Required task: Rewrite all of the lines below, changing "Where should I click to" to "Where do I click to" wherever it occurs and leaving everything else the same.

Collected data entries:
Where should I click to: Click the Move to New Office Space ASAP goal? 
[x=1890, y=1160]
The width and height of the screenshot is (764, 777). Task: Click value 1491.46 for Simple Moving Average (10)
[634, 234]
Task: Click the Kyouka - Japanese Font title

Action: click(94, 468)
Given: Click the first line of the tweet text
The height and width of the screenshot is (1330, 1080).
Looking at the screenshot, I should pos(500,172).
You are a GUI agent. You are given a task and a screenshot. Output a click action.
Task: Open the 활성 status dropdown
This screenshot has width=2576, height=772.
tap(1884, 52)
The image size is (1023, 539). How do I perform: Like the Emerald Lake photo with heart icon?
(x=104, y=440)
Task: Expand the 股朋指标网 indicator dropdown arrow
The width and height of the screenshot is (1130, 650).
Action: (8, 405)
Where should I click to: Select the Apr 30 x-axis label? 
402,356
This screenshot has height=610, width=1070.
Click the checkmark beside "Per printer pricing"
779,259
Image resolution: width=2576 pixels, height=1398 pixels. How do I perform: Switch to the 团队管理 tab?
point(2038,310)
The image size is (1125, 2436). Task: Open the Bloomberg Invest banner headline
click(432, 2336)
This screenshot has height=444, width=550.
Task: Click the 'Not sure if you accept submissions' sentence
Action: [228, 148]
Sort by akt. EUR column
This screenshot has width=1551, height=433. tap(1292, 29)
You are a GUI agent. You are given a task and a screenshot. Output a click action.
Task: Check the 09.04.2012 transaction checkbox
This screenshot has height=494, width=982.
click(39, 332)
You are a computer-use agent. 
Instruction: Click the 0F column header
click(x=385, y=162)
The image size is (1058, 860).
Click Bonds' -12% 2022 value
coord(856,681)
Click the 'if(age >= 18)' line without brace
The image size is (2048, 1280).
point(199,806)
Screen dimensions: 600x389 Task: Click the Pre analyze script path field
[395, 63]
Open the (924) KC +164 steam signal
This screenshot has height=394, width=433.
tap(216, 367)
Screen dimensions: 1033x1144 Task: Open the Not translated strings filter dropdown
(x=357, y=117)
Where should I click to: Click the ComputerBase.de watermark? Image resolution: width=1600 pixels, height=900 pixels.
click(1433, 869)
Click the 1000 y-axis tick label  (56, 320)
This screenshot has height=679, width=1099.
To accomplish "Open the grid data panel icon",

The response:
Where do I click to: Click the Move to New Office Space ASAP goal? 
[x=1890, y=1160]
The width and height of the screenshot is (764, 777). Task: Click value 1491.46 for Simple Moving Average (10)
[634, 234]
Task: Click the Kyouka - Japanese Font title

Action: click(94, 468)
Given: Click the first line of the tweet text
The height and width of the screenshot is (1330, 1080).
Looking at the screenshot, I should pos(500,172).
You are a GUI agent. You are given a task and a screenshot. Output a click action.
Task: Open the 활성 status dropdown
This screenshot has width=2576, height=772.
tap(1884, 52)
The image size is (1023, 539). How do I perform: Like the Emerald Lake photo with heart icon?
(x=104, y=440)
Task: Expand the 股朋指标网 indicator dropdown arrow
The width and height of the screenshot is (1130, 650).
Action: (8, 405)
Where do I click to: Select the Apr 30 x-axis label? 
402,356
This screenshot has height=610, width=1070.
Click the checkmark beside "Per printer pricing"
779,259
Image resolution: width=2576 pixels, height=1398 pixels. How do I perform: Switch to the 团队管理 tab?
point(2038,310)
The image size is (1125, 2436). Task: Open the Bloomberg Invest banner headline
click(432, 2336)
This screenshot has height=444, width=550.
Task: Click the 'Not sure if you accept submissions' sentence
Action: [228, 148]
Sort by akt. EUR column
This screenshot has width=1551, height=433. tap(1292, 29)
You are a GUI agent. You are given a task and a screenshot. Output a click action.
Task: Check the 09.04.2012 transaction checkbox
This screenshot has height=494, width=982.
click(39, 332)
You are a computer-use agent. 
Instruction: Click the 0F column header
click(x=385, y=162)
The image size is (1058, 860).
Click Bonds' -12% 2022 value
coord(856,681)
Click the 'if(age >= 18)' line without brace
The image size is (2048, 1280).
point(199,806)
Screen dimensions: 600x389 Task: Click the Pre analyze script path field
[395, 63]
Open the (924) KC +164 steam signal
This screenshot has height=394, width=433.
tap(216, 367)
Screen dimensions: 1033x1144 Task: Open the Not translated strings filter dropdown
(x=357, y=117)
Where do I click to: Click the ComputerBase.de watermark? Image resolution: width=1600 pixels, height=900 pixels.
click(1433, 869)
Click the 1000 y-axis tick label  (56, 320)
This screenshot has height=679, width=1099.
To accomplish "Open the grid data panel icon",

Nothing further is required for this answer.